In its suits, the plaintiffs have challenged the applicability of these provisions to the Buffalo Parcel, which the SNI purchased in 2005 with funds it received through the Seneca Nation Settlement Act of 1990.

2. The SNSA

For more than a century prior to SNSA's enactment, the SNI had leased land on its Allegany Reservation 4 to non-Indians. § 1774(a)(2)(A) and (B). The leases were primarily concentrated near railroad lines in the city of Salamanca and nearby villages. §§ 1774(a)(1) and 1774a(10). Prior to the SNSA's passage, the bulk of these land leases were for a term of ninety-nine years and were set to expire on February 19, 1991. §§ 1774(a)(2)(C) and (4).

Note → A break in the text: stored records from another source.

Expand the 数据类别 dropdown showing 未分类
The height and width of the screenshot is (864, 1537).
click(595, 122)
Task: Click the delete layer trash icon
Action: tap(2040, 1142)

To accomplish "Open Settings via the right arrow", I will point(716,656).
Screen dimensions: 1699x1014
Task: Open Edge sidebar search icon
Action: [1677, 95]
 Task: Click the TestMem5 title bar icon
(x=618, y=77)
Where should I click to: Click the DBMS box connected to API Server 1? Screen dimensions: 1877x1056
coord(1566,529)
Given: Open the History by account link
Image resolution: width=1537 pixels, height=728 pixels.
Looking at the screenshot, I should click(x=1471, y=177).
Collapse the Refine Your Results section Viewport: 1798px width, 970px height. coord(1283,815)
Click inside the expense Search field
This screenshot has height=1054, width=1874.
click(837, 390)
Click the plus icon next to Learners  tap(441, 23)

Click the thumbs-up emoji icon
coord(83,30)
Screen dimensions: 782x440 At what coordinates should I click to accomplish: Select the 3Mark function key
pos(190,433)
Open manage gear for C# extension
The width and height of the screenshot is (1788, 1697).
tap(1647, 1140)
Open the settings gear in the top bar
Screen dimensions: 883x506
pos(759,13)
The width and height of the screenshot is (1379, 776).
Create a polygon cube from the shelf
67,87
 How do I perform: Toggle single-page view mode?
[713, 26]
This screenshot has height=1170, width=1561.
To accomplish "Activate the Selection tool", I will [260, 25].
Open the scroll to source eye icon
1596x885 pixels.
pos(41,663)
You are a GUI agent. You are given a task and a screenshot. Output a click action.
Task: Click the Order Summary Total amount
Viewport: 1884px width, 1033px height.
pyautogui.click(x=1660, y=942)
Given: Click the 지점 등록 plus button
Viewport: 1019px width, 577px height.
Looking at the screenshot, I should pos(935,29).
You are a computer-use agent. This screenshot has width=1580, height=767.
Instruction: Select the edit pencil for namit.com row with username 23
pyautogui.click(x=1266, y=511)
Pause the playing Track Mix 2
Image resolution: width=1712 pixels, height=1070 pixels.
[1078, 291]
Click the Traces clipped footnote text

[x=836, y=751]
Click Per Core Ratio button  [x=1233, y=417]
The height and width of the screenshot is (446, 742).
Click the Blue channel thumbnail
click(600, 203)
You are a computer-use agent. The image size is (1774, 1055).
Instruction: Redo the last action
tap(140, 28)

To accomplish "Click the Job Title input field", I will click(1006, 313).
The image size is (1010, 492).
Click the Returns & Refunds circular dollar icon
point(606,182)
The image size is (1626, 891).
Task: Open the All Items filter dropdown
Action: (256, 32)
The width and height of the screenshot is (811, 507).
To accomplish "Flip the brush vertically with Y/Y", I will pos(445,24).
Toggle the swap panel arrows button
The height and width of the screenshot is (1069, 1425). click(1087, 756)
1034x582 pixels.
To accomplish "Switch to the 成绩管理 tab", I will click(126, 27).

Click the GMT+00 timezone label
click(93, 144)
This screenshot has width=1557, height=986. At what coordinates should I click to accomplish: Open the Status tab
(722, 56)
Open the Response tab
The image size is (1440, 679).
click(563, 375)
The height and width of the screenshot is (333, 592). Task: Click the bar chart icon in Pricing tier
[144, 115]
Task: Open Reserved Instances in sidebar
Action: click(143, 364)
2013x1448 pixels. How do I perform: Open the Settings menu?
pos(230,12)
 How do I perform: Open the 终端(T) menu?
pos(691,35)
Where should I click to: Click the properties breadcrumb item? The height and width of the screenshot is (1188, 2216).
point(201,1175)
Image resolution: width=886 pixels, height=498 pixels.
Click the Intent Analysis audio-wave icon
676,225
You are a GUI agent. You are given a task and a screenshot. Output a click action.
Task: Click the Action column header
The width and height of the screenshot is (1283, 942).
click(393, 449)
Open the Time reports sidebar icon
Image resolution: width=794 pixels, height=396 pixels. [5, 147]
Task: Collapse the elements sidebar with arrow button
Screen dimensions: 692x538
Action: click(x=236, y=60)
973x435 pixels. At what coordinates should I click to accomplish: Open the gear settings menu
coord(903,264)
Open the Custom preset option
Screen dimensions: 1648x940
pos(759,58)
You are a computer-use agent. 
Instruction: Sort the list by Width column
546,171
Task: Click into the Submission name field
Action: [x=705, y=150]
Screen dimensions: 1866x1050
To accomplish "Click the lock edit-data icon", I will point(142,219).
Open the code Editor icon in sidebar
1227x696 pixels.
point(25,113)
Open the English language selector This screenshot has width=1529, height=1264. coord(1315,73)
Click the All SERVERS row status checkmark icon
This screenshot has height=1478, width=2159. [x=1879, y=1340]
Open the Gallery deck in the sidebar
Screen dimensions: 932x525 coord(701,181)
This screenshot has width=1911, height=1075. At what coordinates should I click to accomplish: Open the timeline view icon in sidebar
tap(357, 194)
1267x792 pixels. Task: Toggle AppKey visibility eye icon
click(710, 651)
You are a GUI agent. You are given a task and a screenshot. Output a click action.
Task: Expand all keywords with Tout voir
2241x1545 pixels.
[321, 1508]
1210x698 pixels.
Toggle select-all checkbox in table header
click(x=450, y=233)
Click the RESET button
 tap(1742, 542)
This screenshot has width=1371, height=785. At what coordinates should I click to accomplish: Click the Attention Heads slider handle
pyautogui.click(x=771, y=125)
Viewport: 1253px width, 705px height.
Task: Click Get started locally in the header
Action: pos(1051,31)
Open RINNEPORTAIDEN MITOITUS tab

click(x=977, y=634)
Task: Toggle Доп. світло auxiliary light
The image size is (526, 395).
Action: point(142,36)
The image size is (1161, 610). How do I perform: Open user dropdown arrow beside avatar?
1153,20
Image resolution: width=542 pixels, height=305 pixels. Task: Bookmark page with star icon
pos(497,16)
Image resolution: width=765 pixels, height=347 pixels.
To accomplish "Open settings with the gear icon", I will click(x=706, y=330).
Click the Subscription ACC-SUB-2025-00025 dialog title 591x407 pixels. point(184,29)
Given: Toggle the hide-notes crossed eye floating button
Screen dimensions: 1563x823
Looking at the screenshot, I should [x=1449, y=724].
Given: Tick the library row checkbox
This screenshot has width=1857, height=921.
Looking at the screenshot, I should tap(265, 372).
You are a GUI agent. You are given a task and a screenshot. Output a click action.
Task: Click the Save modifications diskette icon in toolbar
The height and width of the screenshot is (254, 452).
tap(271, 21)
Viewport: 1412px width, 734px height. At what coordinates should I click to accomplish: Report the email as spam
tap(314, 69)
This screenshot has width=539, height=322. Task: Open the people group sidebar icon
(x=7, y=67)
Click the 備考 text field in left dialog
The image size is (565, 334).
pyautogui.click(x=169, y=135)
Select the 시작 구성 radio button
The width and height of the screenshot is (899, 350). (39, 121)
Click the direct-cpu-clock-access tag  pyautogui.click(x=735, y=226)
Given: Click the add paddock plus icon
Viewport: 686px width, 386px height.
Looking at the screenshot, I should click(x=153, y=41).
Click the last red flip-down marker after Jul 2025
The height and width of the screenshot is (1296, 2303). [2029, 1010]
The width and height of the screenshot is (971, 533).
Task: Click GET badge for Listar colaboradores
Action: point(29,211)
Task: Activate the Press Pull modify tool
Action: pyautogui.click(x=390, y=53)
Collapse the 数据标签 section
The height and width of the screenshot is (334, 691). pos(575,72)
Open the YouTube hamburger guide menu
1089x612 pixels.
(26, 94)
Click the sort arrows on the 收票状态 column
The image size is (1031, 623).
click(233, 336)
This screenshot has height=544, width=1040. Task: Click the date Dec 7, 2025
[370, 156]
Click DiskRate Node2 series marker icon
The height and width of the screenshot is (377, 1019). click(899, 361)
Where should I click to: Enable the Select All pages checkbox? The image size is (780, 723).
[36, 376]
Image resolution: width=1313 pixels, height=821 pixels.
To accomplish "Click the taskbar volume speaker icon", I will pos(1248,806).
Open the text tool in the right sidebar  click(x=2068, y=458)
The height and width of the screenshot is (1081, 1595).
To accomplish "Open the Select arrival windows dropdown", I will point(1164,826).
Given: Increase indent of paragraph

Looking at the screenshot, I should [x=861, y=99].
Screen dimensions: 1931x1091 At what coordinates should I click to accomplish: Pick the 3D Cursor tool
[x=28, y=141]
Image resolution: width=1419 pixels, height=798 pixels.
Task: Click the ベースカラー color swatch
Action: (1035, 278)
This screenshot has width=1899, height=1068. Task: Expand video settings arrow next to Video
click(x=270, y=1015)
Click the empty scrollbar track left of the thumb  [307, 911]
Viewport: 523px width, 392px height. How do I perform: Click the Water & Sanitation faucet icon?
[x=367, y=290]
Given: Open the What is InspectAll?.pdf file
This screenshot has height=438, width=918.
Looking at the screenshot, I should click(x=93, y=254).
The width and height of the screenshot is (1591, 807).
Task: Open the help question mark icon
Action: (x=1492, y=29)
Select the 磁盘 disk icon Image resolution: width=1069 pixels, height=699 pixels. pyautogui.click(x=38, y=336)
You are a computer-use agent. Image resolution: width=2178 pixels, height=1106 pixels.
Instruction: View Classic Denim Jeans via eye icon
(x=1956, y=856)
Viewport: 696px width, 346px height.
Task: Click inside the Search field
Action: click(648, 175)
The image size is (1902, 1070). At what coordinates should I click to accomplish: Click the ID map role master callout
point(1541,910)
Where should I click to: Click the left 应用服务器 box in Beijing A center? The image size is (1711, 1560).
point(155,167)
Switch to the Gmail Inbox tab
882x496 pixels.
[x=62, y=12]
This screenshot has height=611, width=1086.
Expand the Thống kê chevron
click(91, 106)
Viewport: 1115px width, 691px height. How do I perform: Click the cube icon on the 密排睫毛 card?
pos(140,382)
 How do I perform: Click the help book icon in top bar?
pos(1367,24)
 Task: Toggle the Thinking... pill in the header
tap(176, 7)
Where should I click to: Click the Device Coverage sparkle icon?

In 1969, the New York State legislature created the Salamanca Indian Lease Authority (“SILA”) as a public benefit corporation authorized to negotiate and enter into a new lease with the SNI for all leased reservation lands underlying the city. N.Y. Pub. Auth. Law §§ 1790–99. Approximately twenty years of lease negotiations ensued, and finally concluded in May 1990. Fluent v. Salamanca Indian Lease Authority, 847 F.Supp. 1046, 1049–50 (W.D.N.Y.1994). A condition of the lease renewal agreement was that the federal and state governments agree to pay to the SNI a total of $60 million, an amount believed to approximate the difference between the rents the SNI had actually received over the previous 99 years and the fair market rental value of the leased land over that same time period. The federal government was asked to pay $35 million, and the state government $25 million. Id. at 1050;see also,S. Rep. No. 101–511, at 23 (1990). Both governments agreed to do so, and Congress passed “An Act to provide for the renegotiation of certain leases of the Seneca Nation, and for other purposes,” 104 Stat. 1292 (1990), to which it assigned the short title Seneca Nation Settlement Act of 1990.”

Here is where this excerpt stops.